→ **WHAT YOU SHOULD DO**
Return every entry exactly as written.

---------- RECORDS FOR THE TASK

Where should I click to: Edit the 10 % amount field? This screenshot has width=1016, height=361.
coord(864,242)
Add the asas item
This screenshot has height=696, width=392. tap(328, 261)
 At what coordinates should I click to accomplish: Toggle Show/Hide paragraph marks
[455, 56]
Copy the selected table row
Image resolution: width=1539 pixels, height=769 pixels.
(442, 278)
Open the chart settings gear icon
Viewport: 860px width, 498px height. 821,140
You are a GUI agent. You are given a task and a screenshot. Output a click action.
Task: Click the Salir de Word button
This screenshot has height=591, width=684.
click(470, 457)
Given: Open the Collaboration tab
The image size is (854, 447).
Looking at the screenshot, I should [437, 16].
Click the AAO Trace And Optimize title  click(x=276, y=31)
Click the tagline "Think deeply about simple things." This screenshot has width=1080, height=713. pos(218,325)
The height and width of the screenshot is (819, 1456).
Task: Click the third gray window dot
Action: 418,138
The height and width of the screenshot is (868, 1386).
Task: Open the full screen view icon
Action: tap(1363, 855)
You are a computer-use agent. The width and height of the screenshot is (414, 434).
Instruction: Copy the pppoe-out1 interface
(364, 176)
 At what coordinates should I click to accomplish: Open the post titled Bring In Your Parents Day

--------------------

→ **OUTPUT OF THE TASK**
Where should I click to: Edit the 10 % amount field? This screenshot has width=1016, height=361.
coord(864,242)
Add the asas item
This screenshot has height=696, width=392. tap(328, 261)
 At what coordinates should I click to accomplish: Toggle Show/Hide paragraph marks
[455, 56]
Copy the selected table row
Image resolution: width=1539 pixels, height=769 pixels.
(442, 278)
Open the chart settings gear icon
Viewport: 860px width, 498px height. 821,140
You are a GUI agent. You are given a task and a screenshot. Output a click action.
Task: Click the Salir de Word button
This screenshot has height=591, width=684.
click(470, 457)
Given: Open the Collaboration tab
The image size is (854, 447).
Looking at the screenshot, I should [437, 16].
Click the AAO Trace And Optimize title  click(x=276, y=31)
Click the tagline "Think deeply about simple things." This screenshot has width=1080, height=713. pos(218,325)
The height and width of the screenshot is (819, 1456).
Task: Click the third gray window dot
Action: 418,138
The height and width of the screenshot is (868, 1386).
Task: Open the full screen view icon
Action: tap(1363, 855)
You are a computer-use agent. The width and height of the screenshot is (414, 434).
Instruction: Copy the pppoe-out1 interface
(364, 176)
 At what coordinates should I click to accomplish: Open the post titled Bring In Your Parents Day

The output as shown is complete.